Kris arrived at the meeting with a new Thinkpad in his hand. Powerpoint presentations would power his talks. Dr. D didn't look at him even for a moment. Members of KAP, all Dr D's brothers, started shouting slogans at Kris. Half of them walked out. Dhrutarashtra, father of Dr. D, was silently watching Kris's articulation amidst all the acrimony. With his dark sunglasses on, that he had got over his blindness through eye-surgery was somewhat doubtful to believe. Dart, as Dhrutharashtra had come to be known amongst cartoonists, was flanked by Vidura, who was his personal advisor.
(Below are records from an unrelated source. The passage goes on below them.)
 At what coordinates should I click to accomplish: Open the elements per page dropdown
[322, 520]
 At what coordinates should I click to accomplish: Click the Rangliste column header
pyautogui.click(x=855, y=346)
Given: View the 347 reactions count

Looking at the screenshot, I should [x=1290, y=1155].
Vidura was so impressed by the look and feel of Kris's presentation that he abruptly got up and told Dr. D that he should give the PAD their due share of power. The people in that hall, which included D's grandpa Bhishma-the-never-retiring-politician and author of "How to win elections and form Governments" , Drona - the electoral manager and the chief-mentor for both the alliances, former live commentator turned psephologist Sanjaya, best selling fiction and non-fiction writer Vyasa and other non-members of KAP, who were nodding their heads in admiration of Kris's presentation, were distracted by this interruption. But they concurred with him. This angered Dr. D. But being a person who was not intelligent enough to deal with such an emergent situation, he just went out and to the loo only to return after Kris had left. Nothing tangible was achieved, felt Kris. Disappointed, he left for a movie.

Dr. D was a loo-thinker. So he had the face of a man who knew what to do, when he returned from the loo. He, despite the harangue that Vidura resorted to against him, dissolved the Parliament and called for elections.